"Chorei no dia em que mataram Amílcar Cabral"
Justino Pinto de Andrade.
Angola, 61 anos, director da Faculdade de Economia e Gestão da Universidade Católica de Luanda. Esteve preso no Tarrafal de 1970 até ao seu encerramento, a 1 de Maio de 1974. Militante do MPLA, havia sido condenado a oito anos de cadeia.
Será que acreditava que o "Império Colonial" jamais terminaria?
Nunca pensei em Portugal e nas colónias em termos de Império. Acreditei que Portugal seria capaz de construir uma comunidade de nações amigas, cada qual com o seu Governo e Parlamento, que pudessem enfrentar juntas o futuro, com mais segurança que agora. Era esse o meu sonho, e não esse império. Como assinalei no meu livro, fiquei chocado com o estado em que encontrei Angola, depois de 500 anos de presença portuguesa.

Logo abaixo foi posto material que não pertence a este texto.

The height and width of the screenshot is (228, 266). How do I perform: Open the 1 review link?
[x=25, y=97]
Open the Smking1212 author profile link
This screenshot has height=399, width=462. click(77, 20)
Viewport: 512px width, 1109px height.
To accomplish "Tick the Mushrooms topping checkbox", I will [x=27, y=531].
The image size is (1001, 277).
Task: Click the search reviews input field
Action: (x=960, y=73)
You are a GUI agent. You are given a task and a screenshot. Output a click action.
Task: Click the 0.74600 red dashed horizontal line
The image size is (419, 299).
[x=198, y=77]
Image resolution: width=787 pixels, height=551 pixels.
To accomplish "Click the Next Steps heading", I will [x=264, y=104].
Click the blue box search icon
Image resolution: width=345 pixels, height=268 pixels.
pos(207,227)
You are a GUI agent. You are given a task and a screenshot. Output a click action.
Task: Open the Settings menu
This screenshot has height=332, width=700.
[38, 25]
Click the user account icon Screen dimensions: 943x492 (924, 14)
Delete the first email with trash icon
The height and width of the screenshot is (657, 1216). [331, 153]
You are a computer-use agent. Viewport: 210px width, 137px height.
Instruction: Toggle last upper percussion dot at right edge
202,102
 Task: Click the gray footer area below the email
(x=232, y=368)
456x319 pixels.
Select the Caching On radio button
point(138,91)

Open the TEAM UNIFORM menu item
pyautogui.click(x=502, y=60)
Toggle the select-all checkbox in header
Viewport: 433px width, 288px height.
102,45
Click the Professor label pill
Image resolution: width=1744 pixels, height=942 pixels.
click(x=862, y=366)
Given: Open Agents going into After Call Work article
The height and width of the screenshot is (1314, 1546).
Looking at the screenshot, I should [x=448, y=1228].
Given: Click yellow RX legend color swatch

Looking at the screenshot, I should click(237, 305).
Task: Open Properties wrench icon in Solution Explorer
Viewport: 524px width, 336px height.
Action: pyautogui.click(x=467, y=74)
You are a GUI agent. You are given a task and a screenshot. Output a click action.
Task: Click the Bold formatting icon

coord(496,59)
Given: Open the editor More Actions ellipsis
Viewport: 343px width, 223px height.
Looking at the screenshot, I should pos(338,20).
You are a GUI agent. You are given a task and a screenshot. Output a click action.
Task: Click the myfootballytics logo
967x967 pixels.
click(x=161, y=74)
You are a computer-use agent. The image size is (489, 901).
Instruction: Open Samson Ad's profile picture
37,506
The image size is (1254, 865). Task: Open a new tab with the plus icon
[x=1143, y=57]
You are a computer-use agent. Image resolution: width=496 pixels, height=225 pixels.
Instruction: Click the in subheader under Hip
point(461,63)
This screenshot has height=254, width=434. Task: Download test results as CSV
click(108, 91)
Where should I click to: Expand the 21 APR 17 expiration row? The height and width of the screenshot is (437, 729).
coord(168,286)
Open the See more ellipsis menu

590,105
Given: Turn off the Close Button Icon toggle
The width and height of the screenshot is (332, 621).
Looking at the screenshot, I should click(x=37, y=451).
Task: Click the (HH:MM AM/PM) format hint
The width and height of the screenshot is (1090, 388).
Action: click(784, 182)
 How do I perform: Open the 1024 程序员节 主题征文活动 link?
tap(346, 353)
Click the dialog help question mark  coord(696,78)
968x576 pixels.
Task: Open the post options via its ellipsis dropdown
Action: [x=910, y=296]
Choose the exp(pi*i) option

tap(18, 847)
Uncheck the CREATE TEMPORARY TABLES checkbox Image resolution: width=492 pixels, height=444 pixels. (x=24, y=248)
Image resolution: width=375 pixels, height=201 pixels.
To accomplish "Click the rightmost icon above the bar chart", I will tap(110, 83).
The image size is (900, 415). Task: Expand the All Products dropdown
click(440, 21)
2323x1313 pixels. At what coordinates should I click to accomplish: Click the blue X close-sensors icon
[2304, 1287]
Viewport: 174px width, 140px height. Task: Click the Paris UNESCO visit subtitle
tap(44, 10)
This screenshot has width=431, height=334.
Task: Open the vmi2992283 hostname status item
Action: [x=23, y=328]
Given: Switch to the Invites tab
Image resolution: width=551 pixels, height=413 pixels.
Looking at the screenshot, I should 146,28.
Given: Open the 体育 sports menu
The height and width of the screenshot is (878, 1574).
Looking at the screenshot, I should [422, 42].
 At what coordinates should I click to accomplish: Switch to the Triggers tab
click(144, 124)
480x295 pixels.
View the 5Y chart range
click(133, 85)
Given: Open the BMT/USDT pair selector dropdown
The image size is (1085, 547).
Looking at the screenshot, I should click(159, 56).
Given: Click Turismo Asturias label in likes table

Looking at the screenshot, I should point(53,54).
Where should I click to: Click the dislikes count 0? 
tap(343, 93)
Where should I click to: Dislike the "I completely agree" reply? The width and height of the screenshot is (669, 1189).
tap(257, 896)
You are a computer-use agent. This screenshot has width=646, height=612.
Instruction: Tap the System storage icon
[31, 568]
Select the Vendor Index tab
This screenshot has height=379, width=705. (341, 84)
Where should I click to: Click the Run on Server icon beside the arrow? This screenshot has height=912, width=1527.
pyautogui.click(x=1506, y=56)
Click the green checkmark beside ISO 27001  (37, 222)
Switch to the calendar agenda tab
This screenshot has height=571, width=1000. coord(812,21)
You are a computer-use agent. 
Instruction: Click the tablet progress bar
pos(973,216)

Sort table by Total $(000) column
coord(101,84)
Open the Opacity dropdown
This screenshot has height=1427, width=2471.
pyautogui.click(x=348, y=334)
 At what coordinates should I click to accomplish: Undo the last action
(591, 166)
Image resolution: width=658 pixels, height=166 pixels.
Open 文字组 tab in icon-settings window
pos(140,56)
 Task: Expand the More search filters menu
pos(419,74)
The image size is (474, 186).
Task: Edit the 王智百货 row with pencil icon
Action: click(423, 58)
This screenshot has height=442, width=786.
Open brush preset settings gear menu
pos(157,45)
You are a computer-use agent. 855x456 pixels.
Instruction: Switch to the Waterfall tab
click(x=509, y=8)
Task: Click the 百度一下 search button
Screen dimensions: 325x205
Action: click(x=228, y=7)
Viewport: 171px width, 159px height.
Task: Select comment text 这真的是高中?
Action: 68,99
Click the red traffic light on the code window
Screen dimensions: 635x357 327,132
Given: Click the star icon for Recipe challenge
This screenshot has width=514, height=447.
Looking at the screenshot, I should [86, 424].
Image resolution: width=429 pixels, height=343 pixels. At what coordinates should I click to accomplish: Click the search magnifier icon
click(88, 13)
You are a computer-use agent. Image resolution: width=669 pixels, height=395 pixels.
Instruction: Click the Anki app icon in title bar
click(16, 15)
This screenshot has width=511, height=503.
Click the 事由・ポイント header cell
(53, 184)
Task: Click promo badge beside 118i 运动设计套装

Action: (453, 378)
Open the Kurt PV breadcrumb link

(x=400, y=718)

Nunca lhe passou pela cabeça que o facto de estarmos ali presos, indivíduos de várias gerações e de origens sociais diversas, era uma clara demonstração da justeza da nossa causa?
Nunca pensei nesses termos. Para mim, os prisioneiros pertenciam apenas a organizações políticas proibidas.
Qual foi a sensação que teve no dia em que fomos libertados e o senhor director ficou ali retido, no seu gabinete, à guarda dos militares?
À guarda dos militares? Não é verdade. Dei um abraço a muitos, entre eles o próprio Justino. E houve um outro, também de Angola, que me deu um abraço tão apertado que fiquei sensibilizado, ao mesmo tempo que me dizia: "acredite que sou seu amigo!"
Hoje, sabendo que Cabo Verde é tido como "um bom exemplo de gestão económica e política em África", não sente que valeu a pena a sua independência?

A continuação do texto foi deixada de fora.